28 августа ответ Пушкина был отправлен Николаю I, который находился в это время в Варне, на театре военных действий против турок. Ответ Пушкина вновь не удовлетворил царя, и он начертал на том же листке резолюцию, в которой одному из членов особой комиссии П. А. Толстому[89] предписывалось вновь призвать Пушкина: «Г. Толстому призвать Пушкина к себе и сказать ему моим именем, что, зная лично Пушкина, я его слову верю. Но желаю, чтобы он помог Правительству открыть, кто мог сочинить подобную мерзость и обидеть Пушкина, выпуская оную под его именем»[90].
Ситуация становилась для Пушкина все более серьезной. Недаром в стихотворении «Предчувствие», которое возникло в августовские дни 1828 года, он признается:
Снова тучи надо мною
Собралися в тишине;
Рок завистливый бедою
Угрожает снова мне…
Резолюция царя была получена Толстым в конце сентября, а 2 октября Пушкин был вызван к нему. Представ перед Толстым и выслушав резолюцию Николая I, Пушкин, буквально загнанный в угол, попросил разрешения написать лично царю. И, получив утвердительный ответ, тут же написал и передал Толстому письмо в запечатанном конверте.
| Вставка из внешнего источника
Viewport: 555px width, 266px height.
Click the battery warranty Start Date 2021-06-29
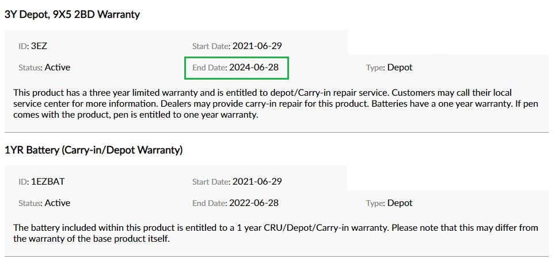pos(257,182)
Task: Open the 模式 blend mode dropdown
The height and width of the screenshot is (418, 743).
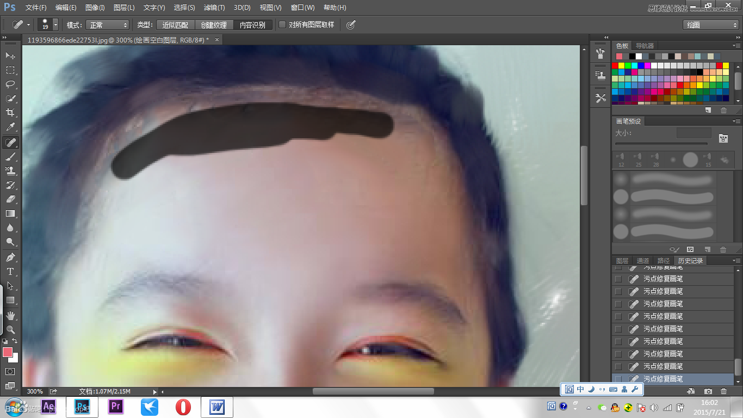Action: coord(107,24)
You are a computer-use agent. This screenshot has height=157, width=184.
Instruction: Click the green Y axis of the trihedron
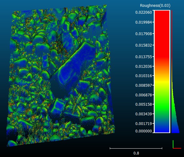(x=173, y=144)
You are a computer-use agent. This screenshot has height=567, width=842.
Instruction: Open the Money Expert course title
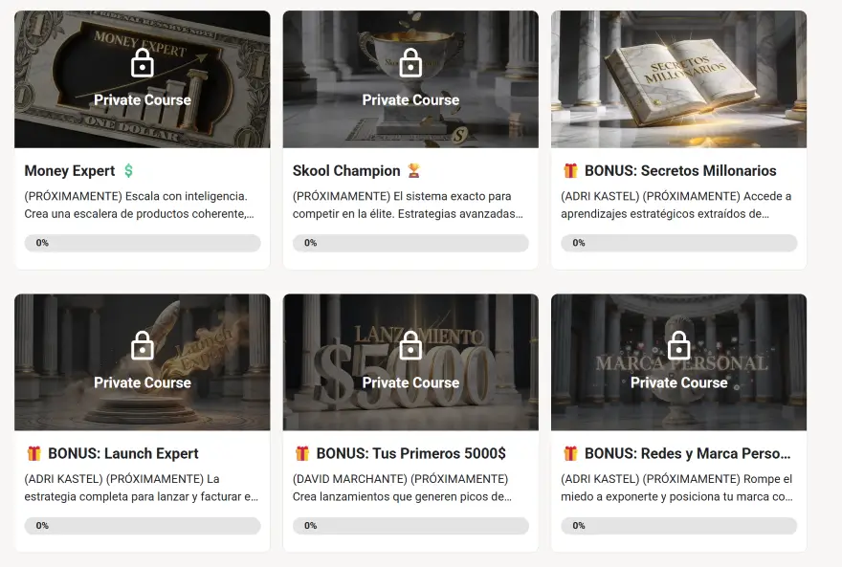pos(69,171)
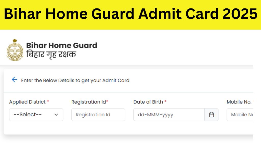Image resolution: width=261 pixels, height=147 pixels.
Task: Click the yellow banner background strip
Action: (131, 26)
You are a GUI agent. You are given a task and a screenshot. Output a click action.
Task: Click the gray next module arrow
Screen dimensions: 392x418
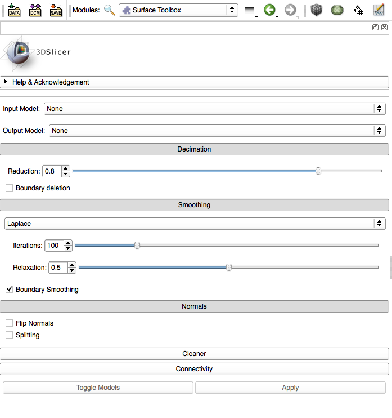(x=290, y=10)
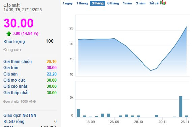
Task: Click the first volume bar on the left
Action: pyautogui.click(x=78, y=113)
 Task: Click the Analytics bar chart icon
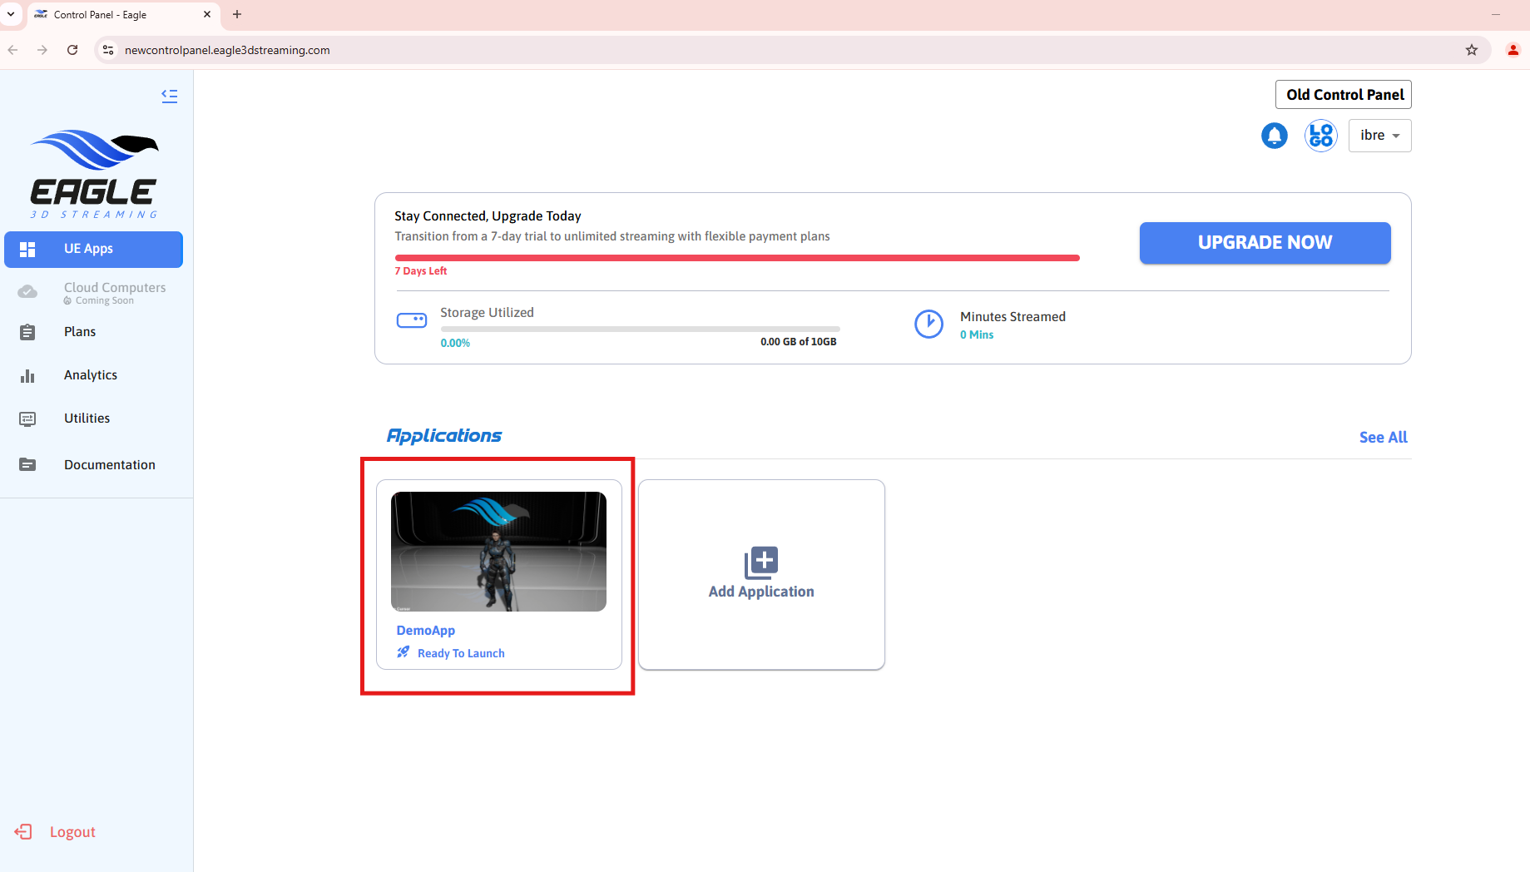point(27,376)
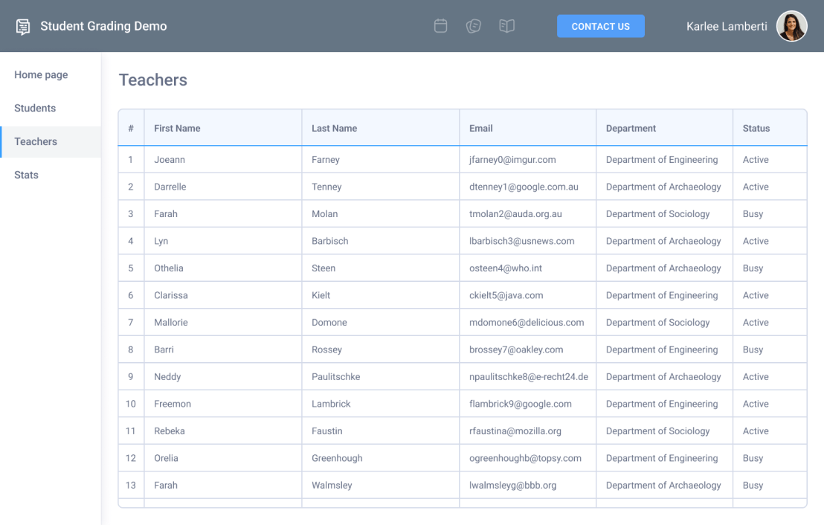Click the Email column header
This screenshot has width=824, height=525.
[480, 129]
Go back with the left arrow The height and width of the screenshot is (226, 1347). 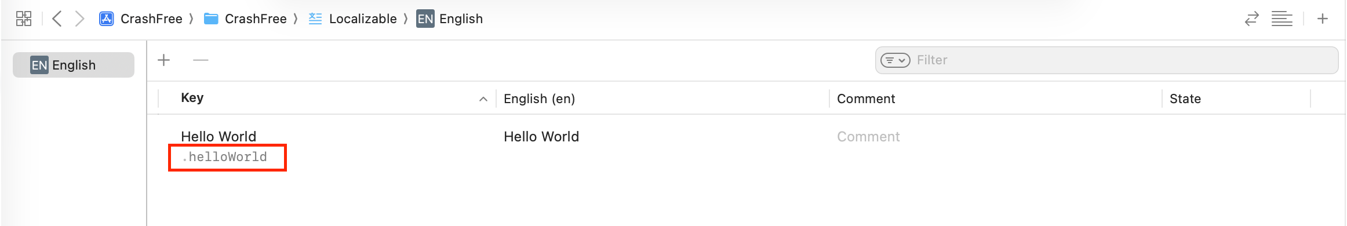[x=57, y=19]
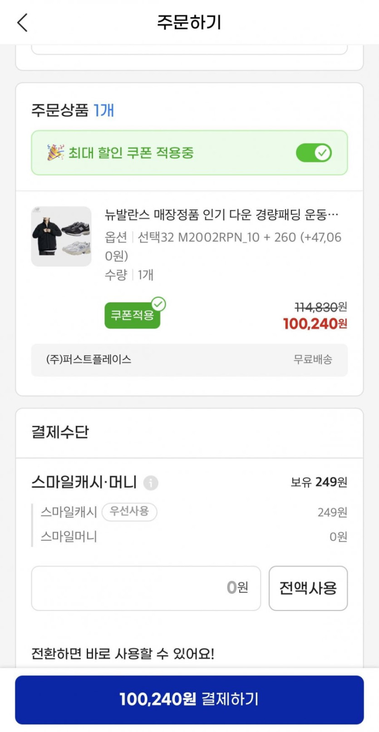Tap the 뉴발란스 매장정품 product title

[x=221, y=214]
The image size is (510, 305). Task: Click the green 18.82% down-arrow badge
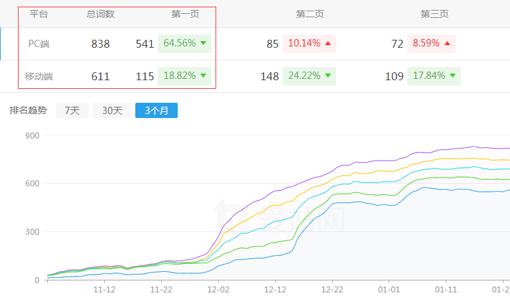(x=184, y=76)
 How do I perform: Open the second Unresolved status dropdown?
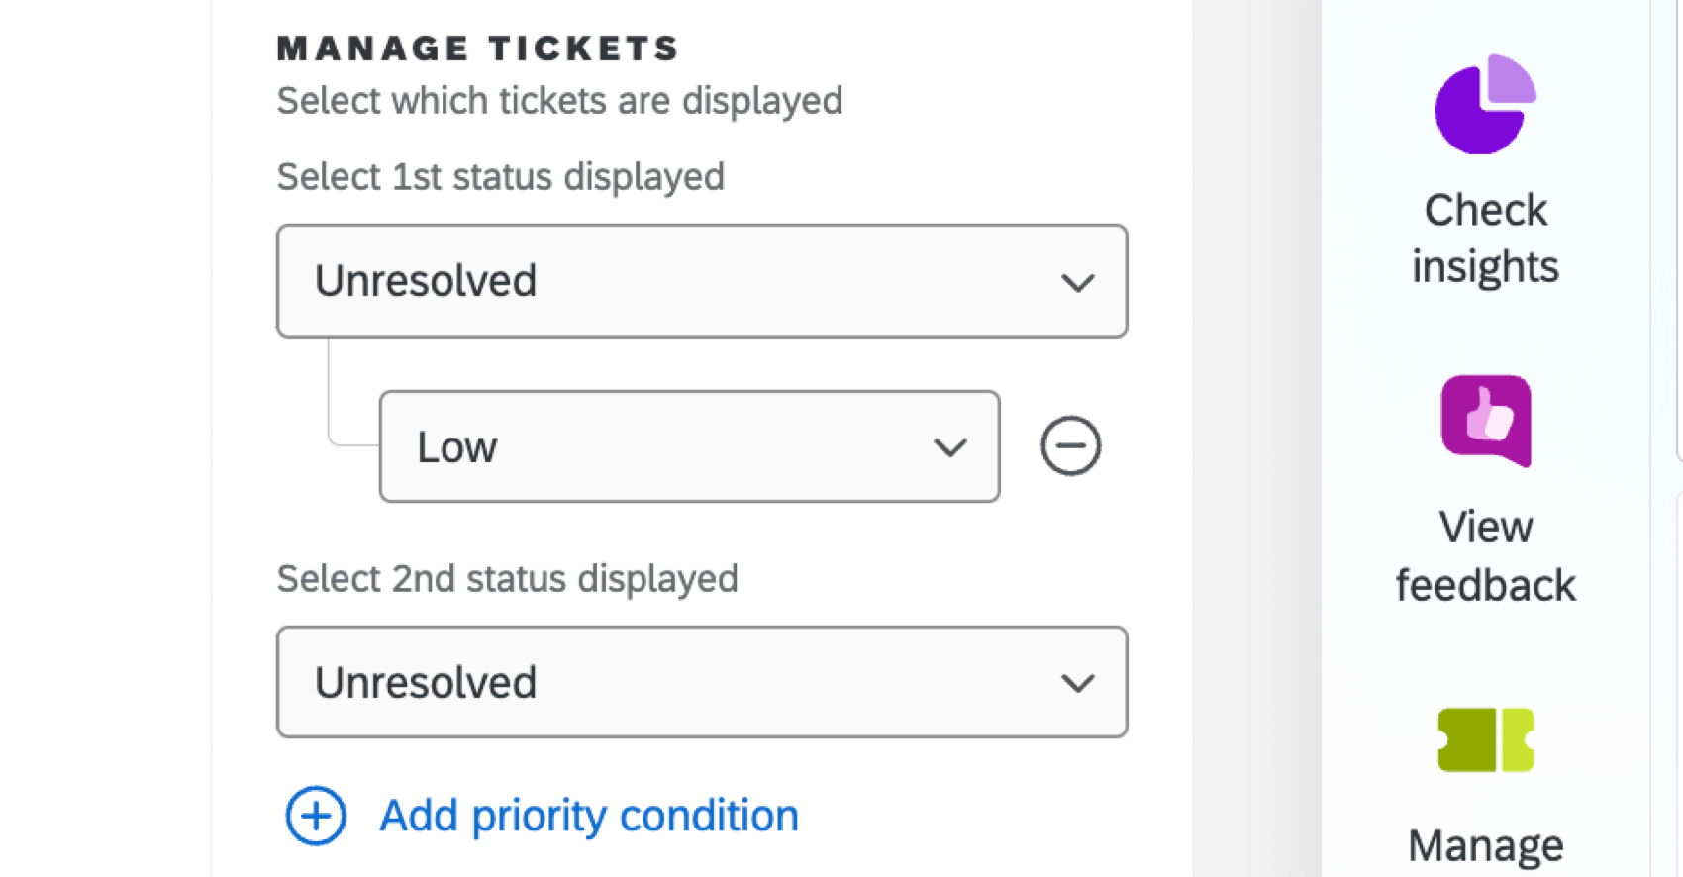pos(702,682)
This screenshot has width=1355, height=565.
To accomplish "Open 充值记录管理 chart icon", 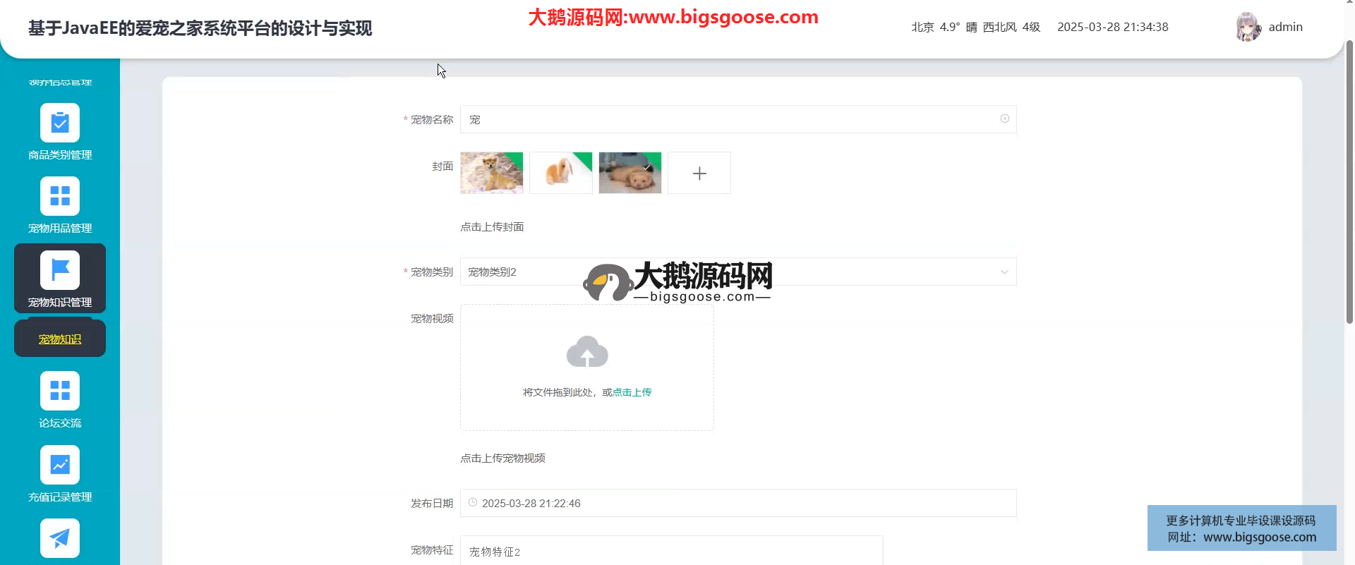I will (60, 465).
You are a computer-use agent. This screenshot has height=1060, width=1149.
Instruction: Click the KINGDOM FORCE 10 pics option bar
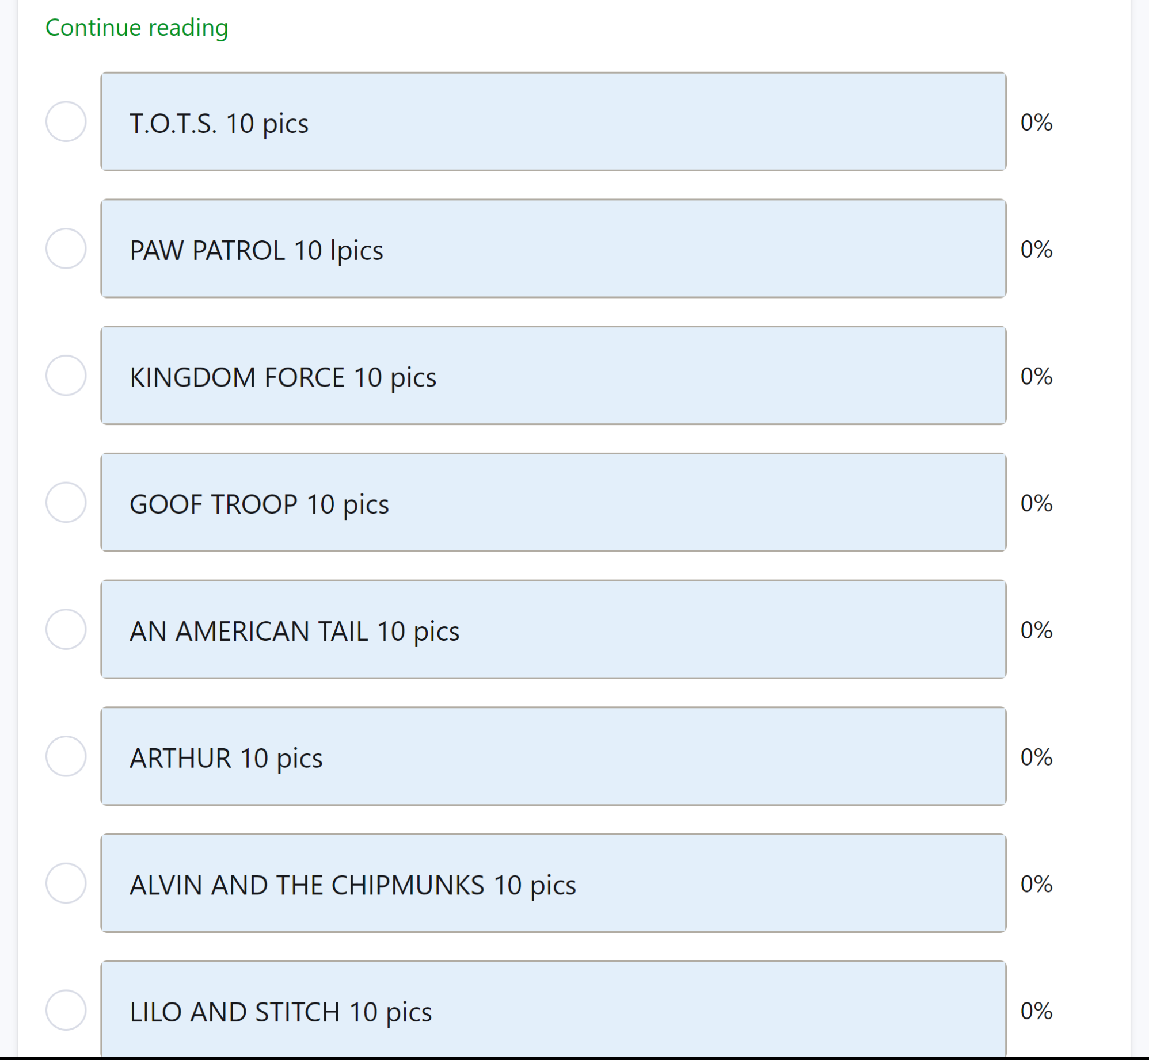553,376
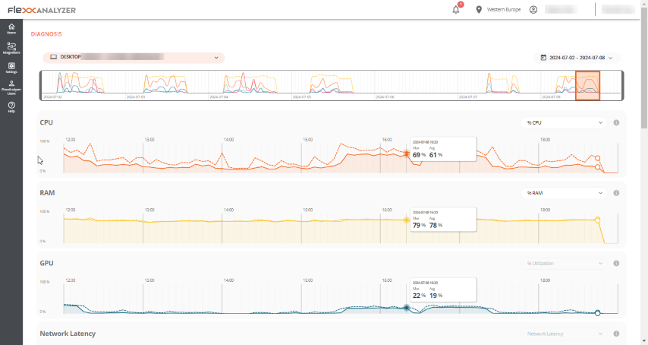The width and height of the screenshot is (648, 345).
Task: Open the user account icon
Action: (x=533, y=10)
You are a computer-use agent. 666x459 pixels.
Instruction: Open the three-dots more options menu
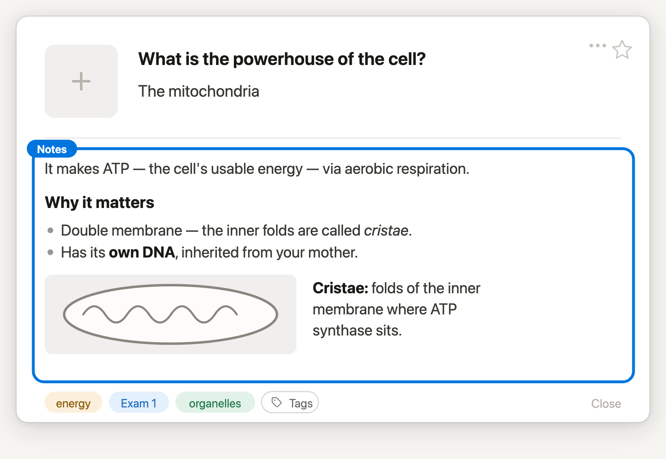pos(598,45)
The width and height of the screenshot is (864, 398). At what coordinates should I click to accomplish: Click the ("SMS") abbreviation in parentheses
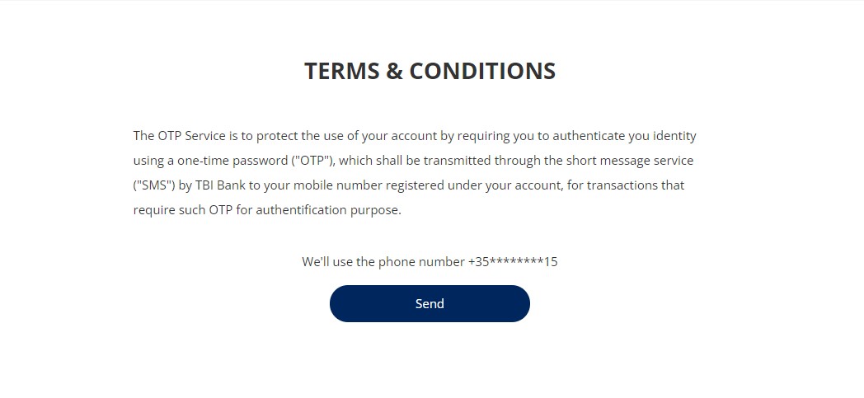click(x=153, y=185)
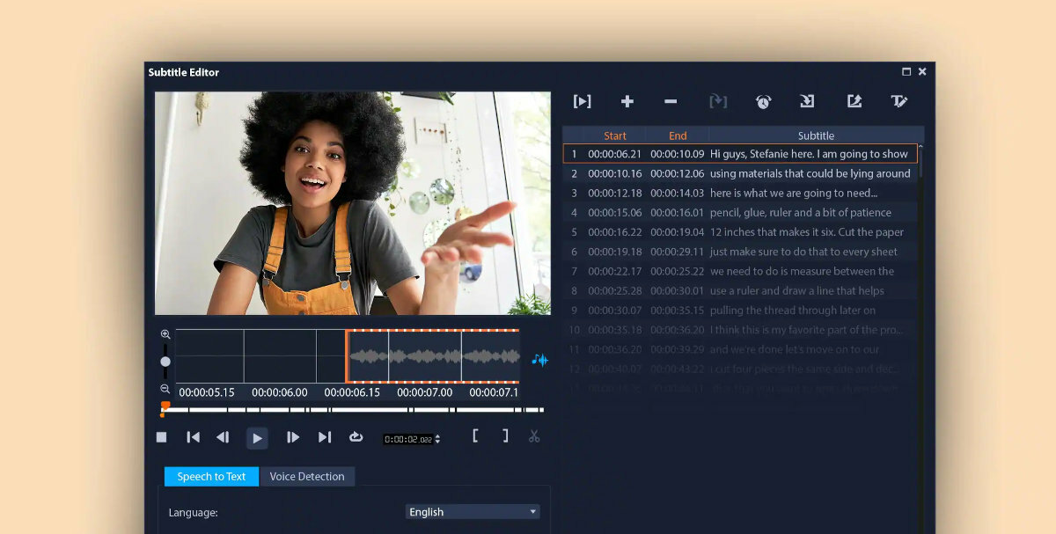Click the up stepper on the timecode field
This screenshot has width=1056, height=534.
point(437,434)
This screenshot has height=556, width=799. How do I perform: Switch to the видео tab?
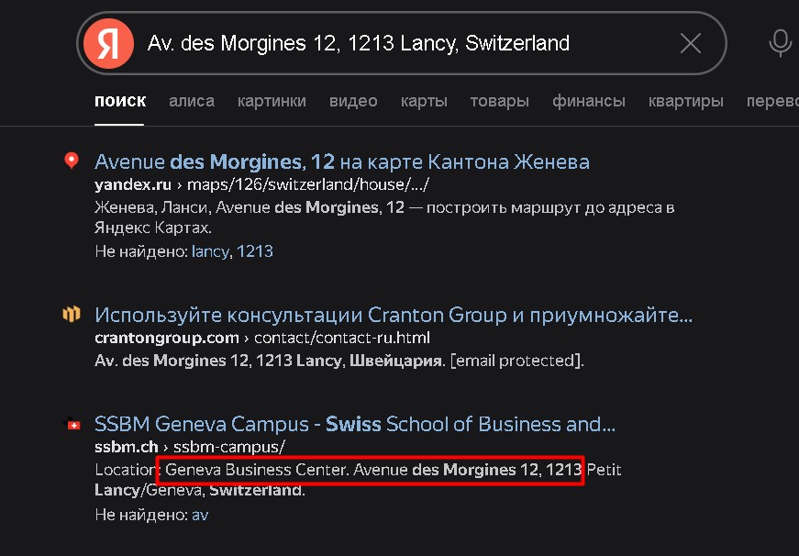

По-видимому, письмо царю содержало признание в авторстве «Гавриилиады». В дневнике Пушкина за 1828 год в записи от 2 октября значится: «Письмо к царю»[91].
16 октября Пушкин вновь был вызван к Толстому, и тот объявил ему, что «дознание о „Гавриилиаде“ прекращается»[92]. В дневнике Пушкина за 1828 год в записи от 16 октября значится: «Граф Толстой от Государя»[93].
Но официальным закрытием расследования явилась резолюция Николая I от 31 декабря 1828 года: «Мне это дело подробно известно и совершенно кончено»[94].
«Обласкан царем»
Не получив от царя разрешения на зачисление в действующую армию, Пушкин решает поехать на Кавказ частным образом, якобы для того, чтобы повидаться с братом, который служил в это время под началом давнего друга поэта Н. Н. Раевского-сына. Предположительно 10 марта Пушкин едет из Петербурга в Москву, где останавливается на некоторое время.
21 марта 1829 года о намерении Пушкина ехать на Кавказ становится известно Бенкендорфу через его ближайшего помощника Фон-Фока[95], получившего об этом агентурные сведения. При этом Фон-Фок вполне благодушно заметил: «Господин поэт столь же опасен pour l’Etal[96], как не очиненное перо. Ни он не затеет ничего в своей ветреной голове, ни его никто не возьмет в свои затеи. Это верно!.. Laissez-le courir le monde, chercher des filles, des inspirations poetigue et – du jei»[97].
На следующий день Бенкендорф осведомляется у петербургского генерал-губернатора П. В. Голенищева-Кутузова, направил ли он предписание кавказскому начальству установить надзор за поэтом по его прибытии на Кавказ[98].
В ночь с 1 на 2 апреля Пушкин выезжает из Москвы. Буквально накануне отъезда он через Ф. И. Толстого (Американца)[99] просит руки Натальи Гончаровой[100], но получает от ее матери Н. И. Гончаровой[101] уклончивый ответ: она не отказывает поэту, но, ссылаясь на молодость дочери, откладывает решение[102].
До осени Пушкин выпадает из поля зрения Бенкендорфа и царя. В Москву он возвращается лишь 20 сентября, а в Петербург выезжает 12 октября с заездом в Тверскую губернию. Видимо, здесь и настигает его выдержанное в строгом тоне письмо Бенкендорфа от 14 октября 1829 года (14, 49), в котором он требует от Пушкина объяснений по поводу самовольной поездки в «закавказские страны».